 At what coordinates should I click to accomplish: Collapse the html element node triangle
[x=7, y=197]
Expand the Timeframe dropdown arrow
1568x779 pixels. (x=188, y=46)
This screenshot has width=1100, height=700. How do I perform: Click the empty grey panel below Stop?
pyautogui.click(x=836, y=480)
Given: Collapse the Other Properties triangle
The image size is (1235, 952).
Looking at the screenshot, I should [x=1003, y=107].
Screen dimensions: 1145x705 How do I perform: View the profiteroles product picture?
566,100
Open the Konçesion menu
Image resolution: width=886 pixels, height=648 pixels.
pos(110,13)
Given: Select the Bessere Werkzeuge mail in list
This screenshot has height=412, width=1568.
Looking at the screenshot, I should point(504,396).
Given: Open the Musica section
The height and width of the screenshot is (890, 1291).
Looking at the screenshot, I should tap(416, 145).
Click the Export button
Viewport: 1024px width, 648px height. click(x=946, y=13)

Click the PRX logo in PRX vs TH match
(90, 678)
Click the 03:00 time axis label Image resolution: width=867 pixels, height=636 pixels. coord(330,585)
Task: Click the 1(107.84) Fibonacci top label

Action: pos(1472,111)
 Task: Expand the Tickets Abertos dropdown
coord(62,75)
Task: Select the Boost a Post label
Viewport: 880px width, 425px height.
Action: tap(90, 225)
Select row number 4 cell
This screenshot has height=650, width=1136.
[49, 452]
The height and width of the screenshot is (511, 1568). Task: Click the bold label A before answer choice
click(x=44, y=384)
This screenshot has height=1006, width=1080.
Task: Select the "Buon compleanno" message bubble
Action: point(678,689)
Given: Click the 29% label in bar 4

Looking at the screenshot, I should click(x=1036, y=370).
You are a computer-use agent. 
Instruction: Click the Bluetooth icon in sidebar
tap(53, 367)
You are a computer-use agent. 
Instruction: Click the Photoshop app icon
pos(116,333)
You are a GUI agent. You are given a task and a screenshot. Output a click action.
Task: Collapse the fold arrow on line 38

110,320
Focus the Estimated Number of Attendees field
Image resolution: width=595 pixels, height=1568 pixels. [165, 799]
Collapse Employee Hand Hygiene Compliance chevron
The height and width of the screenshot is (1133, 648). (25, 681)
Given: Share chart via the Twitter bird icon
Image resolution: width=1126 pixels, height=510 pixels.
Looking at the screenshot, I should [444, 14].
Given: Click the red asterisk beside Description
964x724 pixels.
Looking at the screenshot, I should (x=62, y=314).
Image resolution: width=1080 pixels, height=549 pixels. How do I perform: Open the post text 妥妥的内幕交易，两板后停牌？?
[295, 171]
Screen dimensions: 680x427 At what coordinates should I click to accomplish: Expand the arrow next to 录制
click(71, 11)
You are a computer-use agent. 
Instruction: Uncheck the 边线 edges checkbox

-.-.-

The full listing is to be copied verbatim.

 At what coordinates should I click to accomplish: Collapse the html element node triangle
[x=7, y=197]
Expand the Timeframe dropdown arrow
1568x779 pixels. (x=188, y=46)
This screenshot has width=1100, height=700. How do I perform: Click the empty grey panel below Stop?
pyautogui.click(x=836, y=480)
Given: Collapse the Other Properties triangle
The image size is (1235, 952).
Looking at the screenshot, I should [x=1003, y=107].
Screen dimensions: 1145x705 How do I perform: View the profiteroles product picture?
566,100
Open the Konçesion menu
Image resolution: width=886 pixels, height=648 pixels.
pos(110,13)
Given: Select the Bessere Werkzeuge mail in list
This screenshot has height=412, width=1568.
Looking at the screenshot, I should point(504,396).
Given: Open the Musica section
The height and width of the screenshot is (890, 1291).
Looking at the screenshot, I should tap(416, 145).
Click the Export button
Viewport: 1024px width, 648px height. click(x=946, y=13)

Click the PRX logo in PRX vs TH match
(90, 678)
Click the 03:00 time axis label Image resolution: width=867 pixels, height=636 pixels. coord(330,585)
Task: Click the 1(107.84) Fibonacci top label

Action: pos(1472,111)
 Task: Expand the Tickets Abertos dropdown
coord(62,75)
Task: Select the Boost a Post label
Viewport: 880px width, 425px height.
Action: tap(90, 225)
Select row number 4 cell
This screenshot has height=650, width=1136.
[49, 452]
The height and width of the screenshot is (511, 1568). Task: Click the bold label A before answer choice
click(x=44, y=384)
This screenshot has height=1006, width=1080.
Task: Select the "Buon compleanno" message bubble
Action: point(678,689)
Given: Click the 29% label in bar 4

Looking at the screenshot, I should click(x=1036, y=370).
You are a computer-use agent. 
Instruction: Click the Bluetooth icon in sidebar
tap(53, 367)
You are a computer-use agent. 
Instruction: Click the Photoshop app icon
pos(116,333)
You are a GUI agent. You are given a task and a screenshot. Output a click action.
Task: Collapse the fold arrow on line 38

110,320
Focus the Estimated Number of Attendees field
Image resolution: width=595 pixels, height=1568 pixels. [165, 799]
Collapse Employee Hand Hygiene Compliance chevron
The height and width of the screenshot is (1133, 648). (25, 681)
Given: Share chart via the Twitter bird icon
Image resolution: width=1126 pixels, height=510 pixels.
Looking at the screenshot, I should [444, 14].
Given: Click the red asterisk beside Description
964x724 pixels.
Looking at the screenshot, I should (x=62, y=314).
Image resolution: width=1080 pixels, height=549 pixels. How do I perform: Open the post text 妥妥的内幕交易，两板后停牌？?
[295, 171]
Screen dimensions: 680x427 At what coordinates should I click to accomplish: Expand the arrow next to 录制
click(71, 11)
You are a computer-use agent. 
Instruction: Uncheck the 边线 edges checkbox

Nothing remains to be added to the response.